(文字与项目位置数据)

• • •

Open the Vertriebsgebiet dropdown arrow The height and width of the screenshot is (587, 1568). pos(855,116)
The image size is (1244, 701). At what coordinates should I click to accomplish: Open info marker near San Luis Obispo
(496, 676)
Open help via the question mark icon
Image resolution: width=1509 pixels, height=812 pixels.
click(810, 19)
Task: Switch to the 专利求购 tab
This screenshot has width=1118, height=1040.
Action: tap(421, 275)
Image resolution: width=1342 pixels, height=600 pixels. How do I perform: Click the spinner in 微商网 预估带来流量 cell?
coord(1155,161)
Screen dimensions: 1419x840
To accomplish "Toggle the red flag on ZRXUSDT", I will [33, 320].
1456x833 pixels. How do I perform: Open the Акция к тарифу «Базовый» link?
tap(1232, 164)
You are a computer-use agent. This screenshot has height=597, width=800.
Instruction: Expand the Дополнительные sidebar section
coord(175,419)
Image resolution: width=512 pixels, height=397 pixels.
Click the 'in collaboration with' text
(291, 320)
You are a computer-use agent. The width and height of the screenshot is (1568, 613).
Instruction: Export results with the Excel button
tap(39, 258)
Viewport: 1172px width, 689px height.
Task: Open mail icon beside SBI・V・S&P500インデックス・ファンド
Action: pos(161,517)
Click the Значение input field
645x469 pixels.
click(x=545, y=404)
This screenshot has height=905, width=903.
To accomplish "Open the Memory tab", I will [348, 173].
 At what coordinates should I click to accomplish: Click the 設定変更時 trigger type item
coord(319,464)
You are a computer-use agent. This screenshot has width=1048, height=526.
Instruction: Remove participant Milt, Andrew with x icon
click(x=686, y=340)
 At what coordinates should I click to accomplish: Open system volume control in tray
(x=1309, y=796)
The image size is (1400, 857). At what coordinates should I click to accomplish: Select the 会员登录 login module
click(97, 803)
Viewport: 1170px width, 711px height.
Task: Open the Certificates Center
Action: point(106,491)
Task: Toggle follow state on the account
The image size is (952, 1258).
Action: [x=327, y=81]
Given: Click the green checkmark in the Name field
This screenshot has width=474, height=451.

• • •

[任务要求]
把上面的全部材料一字不改地照抄一遍，每一行都保持原样。

[结果]
Open the Vertriebsgebiet dropdown arrow The height and width of the screenshot is (587, 1568). pos(855,116)
The image size is (1244, 701). At what coordinates should I click to accomplish: Open info marker near San Luis Obispo
(496, 676)
Open help via the question mark icon
Image resolution: width=1509 pixels, height=812 pixels.
click(810, 19)
Task: Switch to the 专利求购 tab
This screenshot has width=1118, height=1040.
Action: tap(421, 275)
Image resolution: width=1342 pixels, height=600 pixels. How do I perform: Click the spinner in 微商网 预估带来流量 cell?
coord(1155,161)
Screen dimensions: 1419x840
To accomplish "Toggle the red flag on ZRXUSDT", I will [33, 320].
1456x833 pixels. How do I perform: Open the Акция к тарифу «Базовый» link?
tap(1232, 164)
You are a computer-use agent. This screenshot has height=597, width=800.
Instruction: Expand the Дополнительные sidebar section
coord(175,419)
Image resolution: width=512 pixels, height=397 pixels.
Click the 'in collaboration with' text
(291, 320)
You are a computer-use agent. The width and height of the screenshot is (1568, 613).
Instruction: Export results with the Excel button
tap(39, 258)
Viewport: 1172px width, 689px height.
Task: Open mail icon beside SBI・V・S&P500インデックス・ファンド
Action: pos(161,517)
Click the Значение input field
645x469 pixels.
click(x=545, y=404)
This screenshot has height=905, width=903.
To accomplish "Open the Memory tab", I will [348, 173].
 At what coordinates should I click to accomplish: Click the 設定変更時 trigger type item
coord(319,464)
You are a computer-use agent. This screenshot has width=1048, height=526.
Instruction: Remove participant Milt, Andrew with x icon
click(x=686, y=340)
 At what coordinates should I click to accomplish: Open system volume control in tray
(x=1309, y=796)
The image size is (1400, 857). At what coordinates should I click to accomplish: Select the 会员登录 login module
click(97, 803)
Viewport: 1170px width, 711px height.
Task: Open the Certificates Center
Action: point(106,491)
Task: Toggle follow state on the account
The image size is (952, 1258).
Action: [x=327, y=81]
Given: Click the green checkmark in the Name field
This screenshot has width=474, height=451.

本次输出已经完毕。